_EXERCISE AIM_
Each line from the one containing "Given: Click the plus icon to add a note" to the end of the entries below is to be set down exactly; the pictures are not.

_SUPPLIED DATA_
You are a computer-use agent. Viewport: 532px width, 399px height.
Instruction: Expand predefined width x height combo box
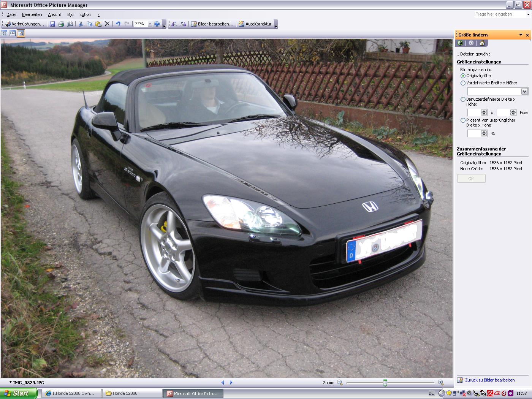coord(524,92)
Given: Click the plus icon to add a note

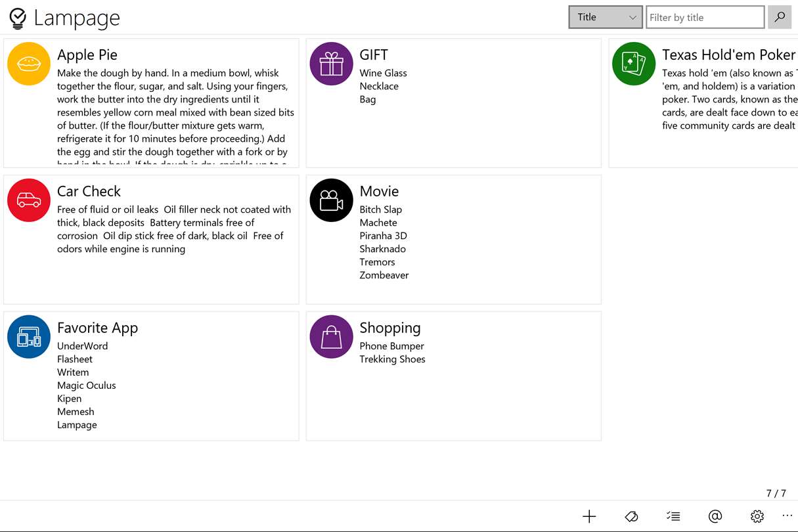Looking at the screenshot, I should point(589,516).
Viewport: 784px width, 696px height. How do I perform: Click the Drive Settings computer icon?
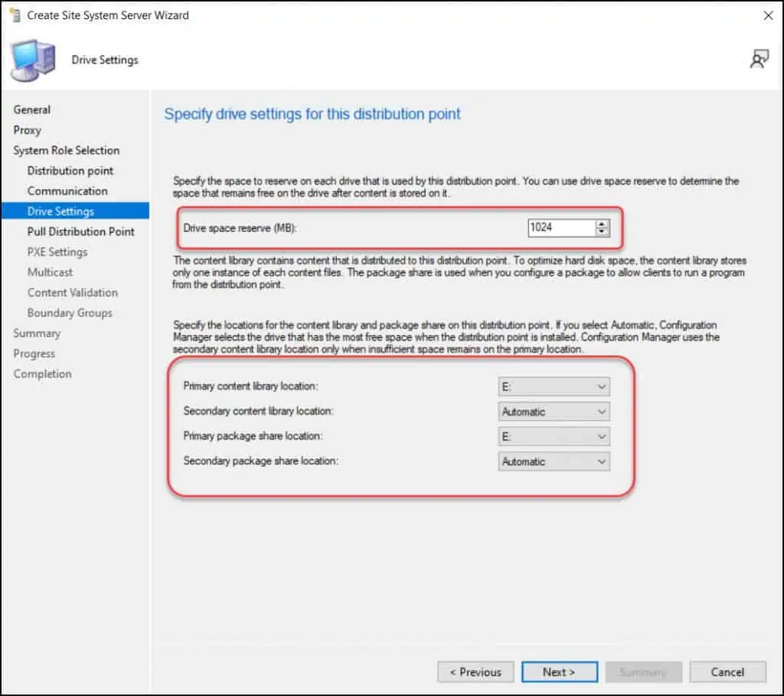pyautogui.click(x=32, y=60)
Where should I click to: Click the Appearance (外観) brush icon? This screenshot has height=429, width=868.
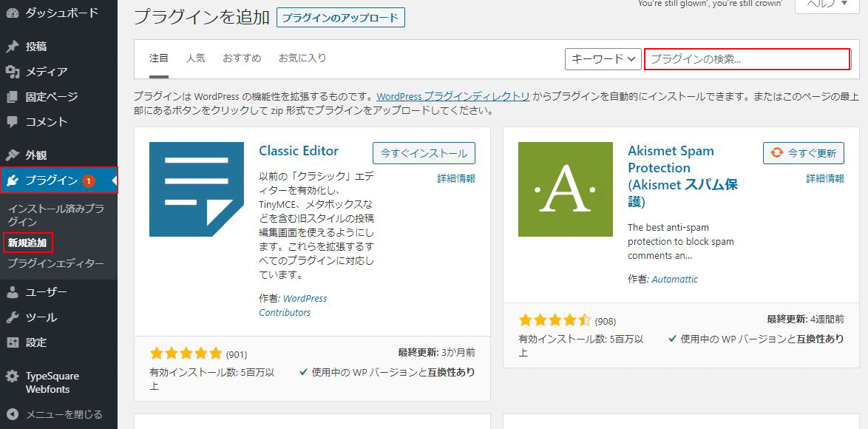point(13,155)
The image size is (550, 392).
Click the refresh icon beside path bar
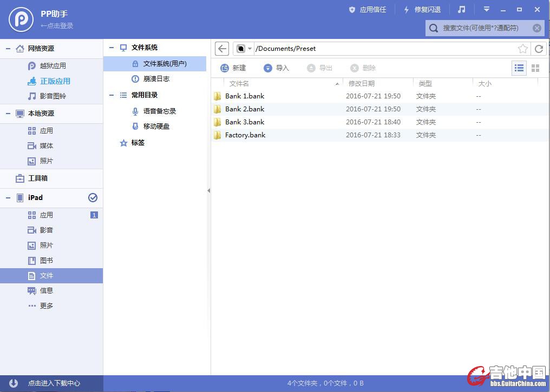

_ANSWER AREA_
Given: Click the plus icon to add a note

Looking at the screenshot, I should point(589,516).
Viewport: 784px width, 696px height. How do I perform: Click the Drive Settings computer icon?
pyautogui.click(x=32, y=60)
Where should I click to: Click the Appearance (外観) brush icon? This screenshot has height=429, width=868.
point(13,155)
The image size is (550, 392).
Click the refresh icon beside path bar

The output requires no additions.